Ad Avellino intanto non si disponeva di militari per contrastare l’insurrezione ed avendo capito la gravità della situazione il comando di Napoli richiese al colonnello Jhasz, comandante della Legione Ungherese di stanza a Nocera dei Pagani, di inviarvi trecento uomini e tutti gli Ussari disponibili; “veri patrioti” italiani (secondo il Tecce)! L’etimologia della parola Ussaro, ci dice che così si chiama un militare di cavalleria. Essa proviene dal francese hussard ed è di origine serba, gusar che significa pirata, e greca bizantina, sarios che significa brigante: ecco, quindi, chi erano i veri briganti! La mattina del 9 luglio, comandati dal maggiore Girczy, erano ad Avellino 3 compagnie del battaglione di fanteria insieme a 120 “briganti” ungheresi. La prima compagnia diresse su Montefusco, la seconda su Montemiletto per poi convergere insieme alla terza su Montefalcione. La notizia dell’arrivo degli Ungheresi, noti per la loro ferocia, disperse la maggior parte dei contadini nei campi e nelle case. Queste ultime furono bruciate e uccisi tutti coloro che ne uscivano. I legittimisti ripararono nella parte alta del paese dove per un po’ riuscirono a resistere. Furono poi inevitabilmente attaccati da ogni parte e massacrati. Terminata la battaglia partì la caccia all’uomo rastrellando tutti i campi e i boschi circostanti. Le conseguenti fucilazioni durarono fino alle undici della sera. E i setacciamenti continuarono nei giorni successivi. Se degli altri paesi non si conosce il numero delle vittime, a Montefalcione, messa a ferro e a fuoco, se ne contarono tra le 135 e le 150. Ma furono contati e ufficialmente comunicati, dagli Ungheresi, solo i caduti nel paese. Dei successivi rastrellamenti nelle campagne e nei boschi (l’ordine era di sparare a vista) non è dato sapere.
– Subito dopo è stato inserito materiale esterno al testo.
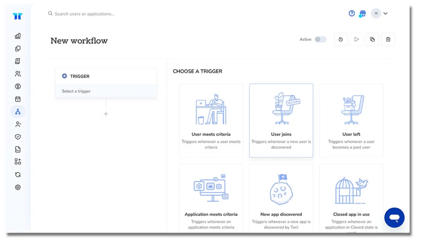Open Renewals via the calendar icon
426x241 pixels.
coord(18,99)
“E tutto ciò perché secondo una voce moderna, erano assassini gli infelici, che dopo aver combattuto da prodi negli eserciti reali per mantenersi fedeli al paese e al giuramento, per non piegare il ginocchio allo straniero, senza armi, senza uffiziali, senza duci, che la più parte erano stati compri o disertori, erano corsi sui monti per difendere comeché in lotta ineguale, la indipendenza della patria loro e i dritti della loro Dinastia. Le più nefande memorie delle guerre civili a fronte delle enormi atrocità piemontesi impallidiscono; queste orde sabaude pareano invase da rabbia d’inferno per distruggere un popolo generosissimo, che non potea onoratamente perdere l’indipendenza che dopo averla difesa sino all’estremo” (Zigarelli).
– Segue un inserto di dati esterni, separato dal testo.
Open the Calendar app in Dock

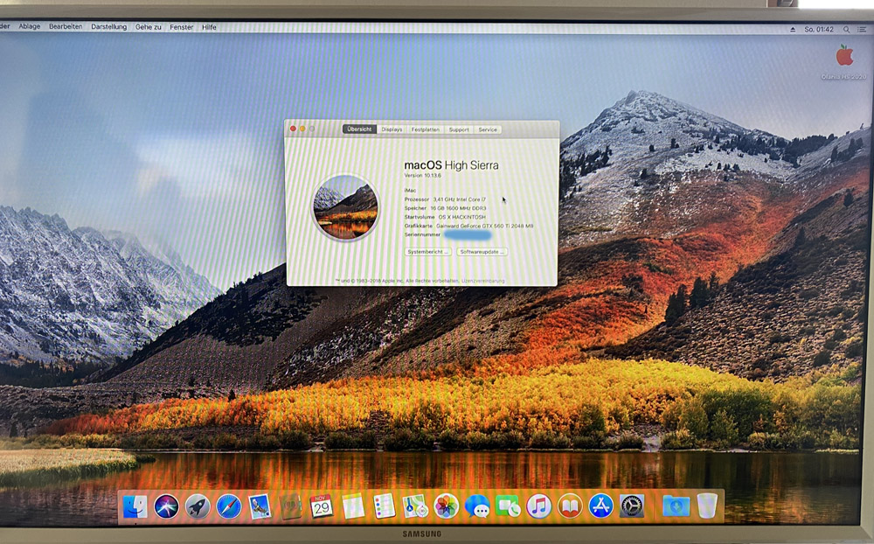point(322,506)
Coloro che compirono quest’ “impresa” furono decorati con le croci di cavaliere dell’ordine militare dei Savoia e con menzioni onorevoli, e ancora oggi una delle strade principali di Montefalcione si chiama via Sabaudia: il segno dell’arrogante e sprezzante intento di trattarci come una colonia; intento che ancora oggi vige incontrastato. Un invito accorato va a quell’amministrazione comunale affinché si rimuova definitivamente una tale nefandezza dal nostro territorio!
Ci hanno maltrattato, disprezzato, isolato dagli stati amici, accusato di essere arretrati, sottosviluppati, spietati, cialtroni, corrotti; e ancora ci accusano!
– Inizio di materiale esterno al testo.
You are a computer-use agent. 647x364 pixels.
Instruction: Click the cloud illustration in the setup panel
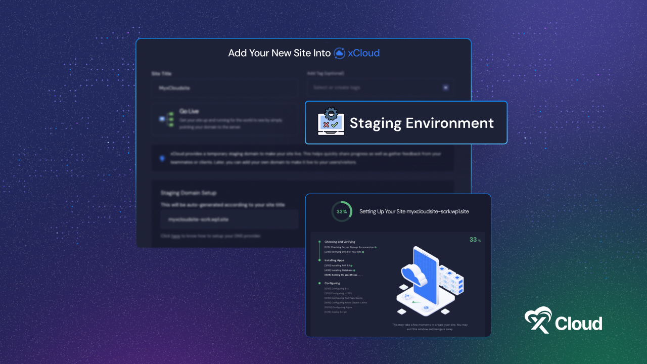click(x=414, y=276)
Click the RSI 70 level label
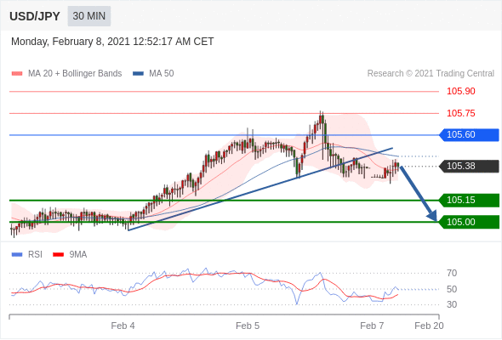The width and height of the screenshot is (502, 340). pyautogui.click(x=452, y=273)
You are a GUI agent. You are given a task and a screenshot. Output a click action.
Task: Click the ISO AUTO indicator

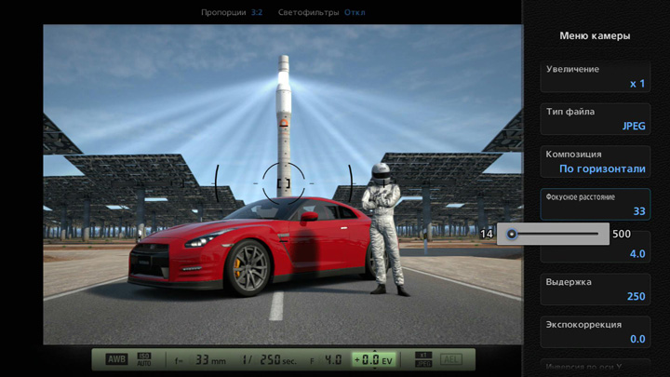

Eppure loro ci hanno invaso! Nella nostra terra, senza dichiarare guerra e con eserciti di mercenari pagati con i soldi dei quali ci hanno derubati; hanno sterminato le nostre famiglie, i nostri padri; hanno cancellato i nostri punti di riferimento nella società, le nostre tradizioni e si sono appropriati del nostro benessere; hanno fatto emigrare per fame 20 milioni di persone che hanno lasciato figli e mogli in balìa di loro stessi; hanno imbarbarito la società della più civile nazione europea del XIX secolo.
E saremmo noi i barbari? Saremmo noi i briganti? Solo perché ci siamo difesi e di nuovo (finalmente!) cominciamo a farlo?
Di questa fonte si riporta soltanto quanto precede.